Long, long ago, I was a freshman in college and one of my required courses was English literature. Early in that course, the name of Chaucer came up and, inevitably, "The Canterbury Tales." Our teacher was a big fan and one of her requirements was that we learn and recite from memory the prologue to the tales in the Middle English in which it was written. I'm sure I have forgotten much of what I learned in college but I can still recite most of that prologue!

The General Prologue to the Canterbury Tales

by Geoffrey Chaucer

Whan that Aprille with his shoures soote,
The droghte of March hath perced to the roote,
And bathed every veyne in swich licóur
Of which vertú engendred is the flour;
Whan Zephirus eek with his swete breeth
Inspired hath in every holt and heeth
The tendre croppes, and the yonge sonne
Hath in the Ram his halfe cours y-ronne,
And smale foweles maken melodye,
That slepen al the nyght with open ye,
So priketh hem Natúre in hir corages,
Thanne longen folk to goon on pilgrimages,
And palmeres for to seken straunge strondes,
To ferne halwes, kowthe in sondry londes;
And specially, from every shires ende
Of Engelond, to Caunterbury they wende,
The hooly blisful martir for to seke,
That hem hath holpen whan that they were seeke.


  1. I think that the only reason that Chaucer appeared on Earth was to torment students for centuries to come. He was joined later by Shakespeare!

    1. I may be in the minority here (a position with which I am very familiar) but I actually quite enjoyed Chaucer and Shakespeare.

  2. I majored in cultural anthropology in college, and took a linguistics class. It was one of my favorite classes in my major. I am intrigued by how much our language has changed over the years. Through these stories we peek into the life of some 600 years ago, something that should interest me. These Tales are a masterpiece, but for most of us, we have to read it in a modern English translation. And translations always lose something in the translation. I'm not one of those to have the patience to wade through either this or Shakespeare, something I really should do now that I am semi retired.

    1. That's interesting. I came close to majoring in cultural anthropology myself but in the end went the sociology route instead.

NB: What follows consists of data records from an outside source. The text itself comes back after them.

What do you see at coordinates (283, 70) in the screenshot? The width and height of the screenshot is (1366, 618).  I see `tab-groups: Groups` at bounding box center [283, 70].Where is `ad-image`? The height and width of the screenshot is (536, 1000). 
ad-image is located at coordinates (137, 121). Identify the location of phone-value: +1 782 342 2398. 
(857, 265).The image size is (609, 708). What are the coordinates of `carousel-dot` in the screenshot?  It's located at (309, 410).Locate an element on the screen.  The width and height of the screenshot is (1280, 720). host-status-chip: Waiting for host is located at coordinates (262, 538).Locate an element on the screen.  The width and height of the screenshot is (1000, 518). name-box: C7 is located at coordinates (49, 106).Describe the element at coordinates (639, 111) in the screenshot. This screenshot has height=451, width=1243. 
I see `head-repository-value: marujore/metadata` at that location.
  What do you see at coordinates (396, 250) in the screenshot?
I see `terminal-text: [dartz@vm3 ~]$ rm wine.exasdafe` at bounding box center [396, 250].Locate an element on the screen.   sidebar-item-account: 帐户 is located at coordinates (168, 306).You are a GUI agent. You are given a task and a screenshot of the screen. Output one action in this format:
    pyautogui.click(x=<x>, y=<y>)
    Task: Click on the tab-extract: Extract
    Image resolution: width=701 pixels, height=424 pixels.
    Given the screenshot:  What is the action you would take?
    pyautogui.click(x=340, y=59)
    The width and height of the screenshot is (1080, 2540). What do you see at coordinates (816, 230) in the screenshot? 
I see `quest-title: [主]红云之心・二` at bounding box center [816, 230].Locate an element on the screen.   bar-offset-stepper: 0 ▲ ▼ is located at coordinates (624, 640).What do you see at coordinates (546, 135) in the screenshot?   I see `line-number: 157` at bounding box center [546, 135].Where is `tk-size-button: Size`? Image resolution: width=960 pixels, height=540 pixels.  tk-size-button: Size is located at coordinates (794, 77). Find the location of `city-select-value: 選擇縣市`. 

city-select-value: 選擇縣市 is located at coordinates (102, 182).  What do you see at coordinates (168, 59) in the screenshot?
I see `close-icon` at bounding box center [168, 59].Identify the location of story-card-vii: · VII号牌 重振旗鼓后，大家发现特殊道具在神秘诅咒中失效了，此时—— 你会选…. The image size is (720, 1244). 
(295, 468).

But I did take a couple of courses in the field and it has always fascinated me.

  3. That's a mouthful! I'd never be able to memorize that....but then memorizing lines, poems, etc. has never been my thing. Even when I manage to get something memorized, I seem to forget it a few weeks later. ;D

  4. I think our teachers must have been related because mine was a huge Chaucer fan, and I can still recite most of that prologue! And-- like you-- I enjoyed Chaucer and Shakespeare. (I can still recite large chunks of Shakespeare, too.)

    1. I wonder if English literature teachers still require such memorization. I thought it was silly at the time, but now I'm so glad they made me do it. Like you, I still have bits of Shakespeare rattling around in my brain. Chaucer and Shakespeare - not bad companions for my consciousness!

  5. I remember having to memorize the prologue when I was a senior in high school. Funny how those words, despite their quirky characters, stick in your mind after...well, after quite a number of years.